**Article:**
+ + + + +

The golden rule of Magic is that a card's text trumps all else. In other words, the entire premise of the game is that the rules are malleable.


I read "false complexity" as "complexity as imposed by a set of rules", as opposes to "complexity as an emergent behavior from very simple rules and interaction". Of course, adding any rule will add more complexity of the former, and probably the latter too. Whether one is more interesting than another is a matter of taste.


Also: arbitrary rules.

Concrete example: castling[0] in chess

[0]: http://en.wikipedia.org/wiki/Castling


Reading that article, isn't that what Rich Hickey would call "incidental" (and thus bad) complexity?


Been playing for many years (I'm around 5k.) I also enjoy a game of backgammon (I picked it up last August) and still play casual, artificially-complex games with my friends, since they are not big go fans


Curious, what "artificially-complex" games do you play with your friends?


The ones they like, I don't care that much. Lately, Battlestar Galactica and a couple I don't remember the names.


I've been playing for a couple years now. Easily one of the most enjoyable games I've ever played. The amount of complexity that's hidden in something seemingly so simple so really rewarding to me. I've only managed to get to around 14-11k so far, but I'm looking forward to progressing as I get older in life!


Just wanted to add that if you don't regularly have the free-time to commit to a full game of Go, or if you simply prefer to play at a slower pace, you might also check out http://www.dragongoserver.net .

They have a variety of board sizes, game types, and recently added tournaments. The average game will play 2-4 moves per day. I typically have 15-18 games going simultaneously, which overall gives me just enough to do while waiting for dependencies to download or the CI server to run.

One note of caution if you've played on other servers: DGS's rankings are shifted considerably higher than many other online servers (much closer in parity with the professional organizations). More info here: http://senseis.xmp.net/?RankWorldwideComparison


OGS (https://online-go.com/) is pretty good as well. It's web based and supports both correspondence and real time games. It's also pretty close to KGS in terms of features.


I've been playing on and off for a few years. I got to around 1 dan, and hit a wall because I need to actually study regularly in order to improve now, but I'm too lazy. I've been taking a break and planning on creating some sort of routine for doing tsumego every day and pro game reviews.

I've always loved the way it becomes so complex through such seemingly minimal and simple rules (although superko rule and komi aren't particularly simple rules).


I really enjoy playing go. I found the online platforms burdensome and poor at matching me with beginners of similar experience. For years I've imagined Go bringing the world closer together through a platform that combines use of a physical board with Internet connectivity. Playing in person is so much more gratifying.

if anyone would like to simulate this experience together we can Skype play


>poor at matching me with beginners of similar experience

I don't know what server(s) you tried, but unfortunately quite a few of them have a sandbagger problem at the lower ranks. Also the ranking system itself has its inconveniences. The difference between a 19 kyu and a 16 kyu might be nearly negligible, but the difference between a 3 kyu and a 1 kyu is usually not. Coupled with the fact that it takes servers a few games to get an accurate rank, it often makes for a frustrating experience for beginners.

+ + + + +

**Data segment:**
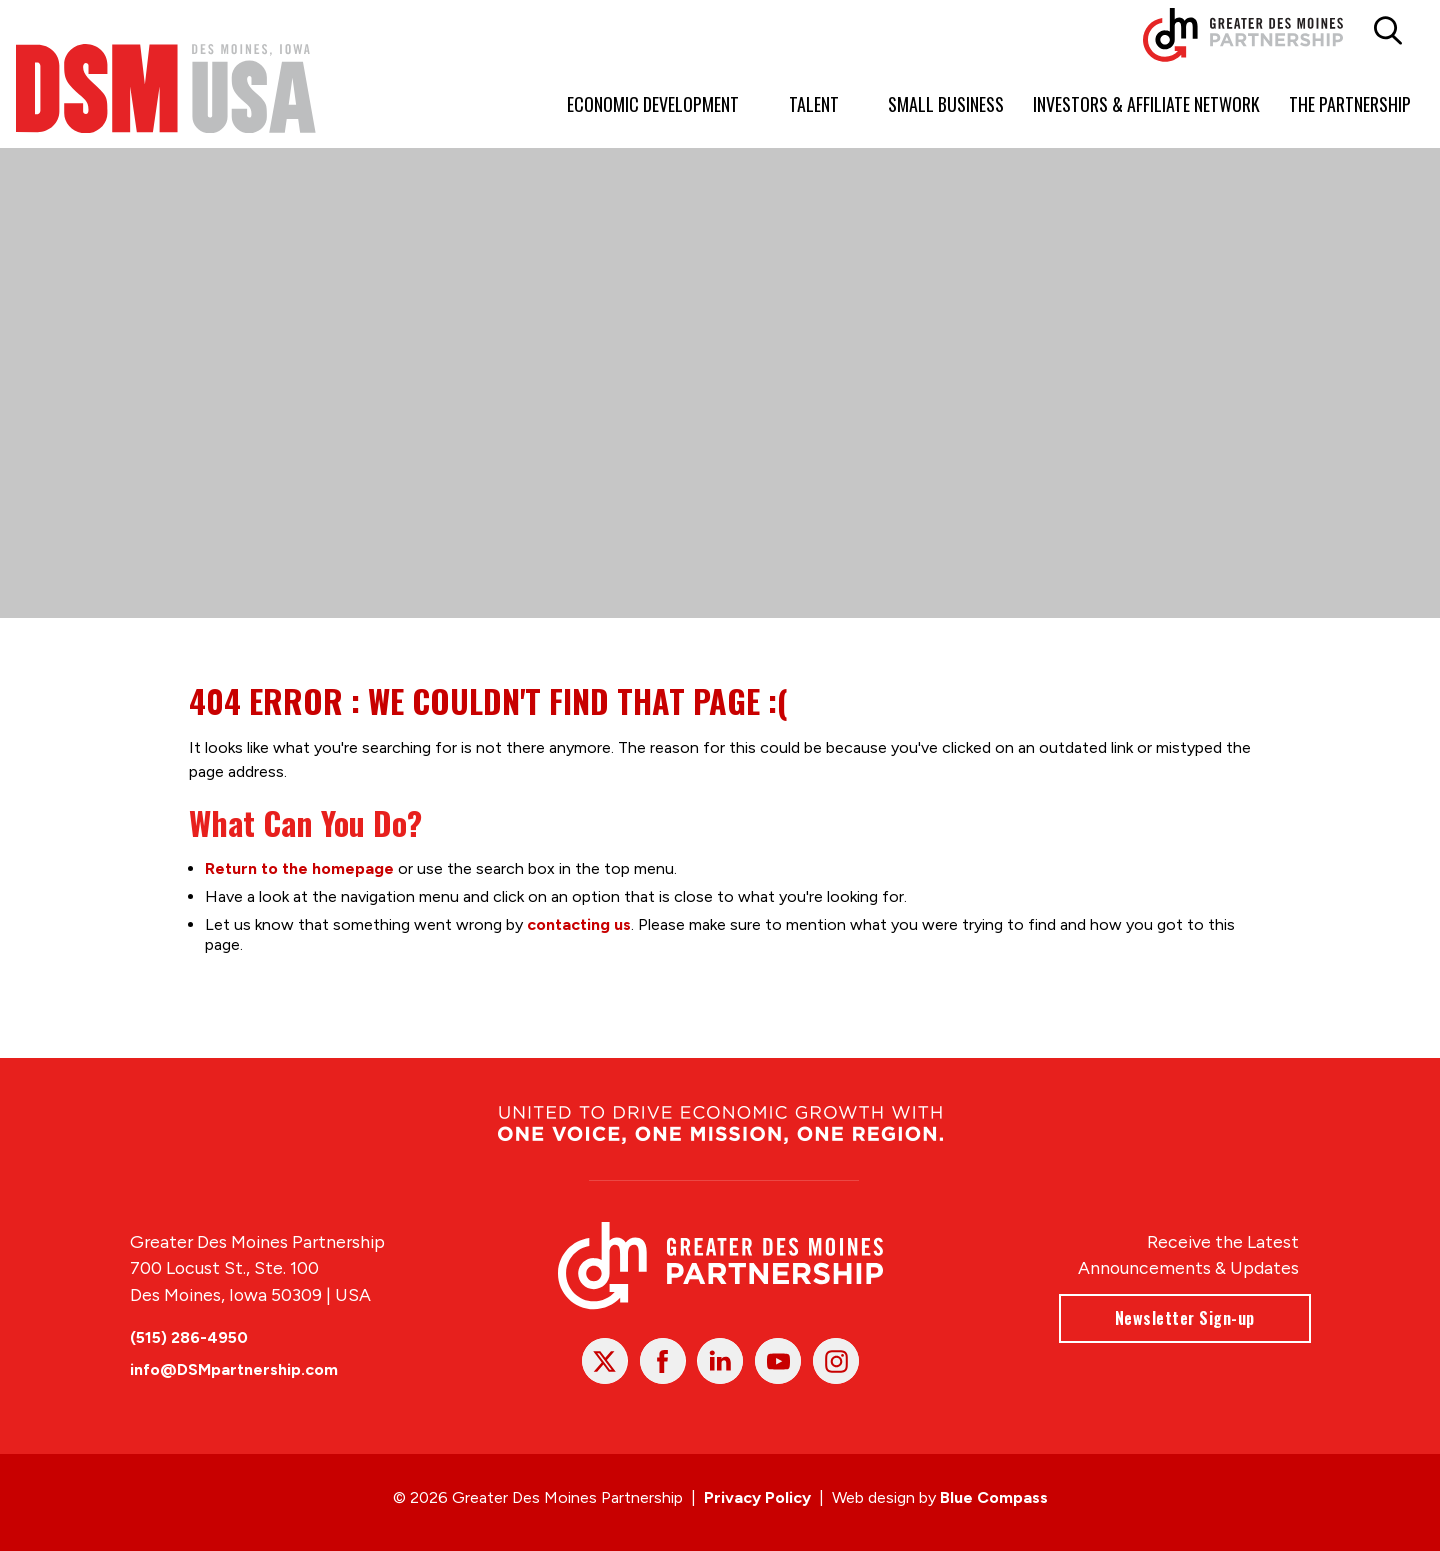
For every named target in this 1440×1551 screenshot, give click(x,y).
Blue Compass (994, 1497)
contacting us (579, 923)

+ + + + +

**Exercise description:** Decide whether each statement agrees with the thread on Go. Answer yes or no, and quote the words from the thread that settle it: (a) An average game on Dragon Go Server plays 2-4 moves per day. (b) OGS supports only correspondence games. (c) The gap between a 19 kyu and a 16 kyu player is usually large. You won't need the material for this.

**Solution below:**
(a) Yes: "The average game will play 2-4 moves per day."
(b) No: "supports both correspondence and real time games"
(c) No: "The difference between a 19 kyu and a 16 kyu might be nearly negligible"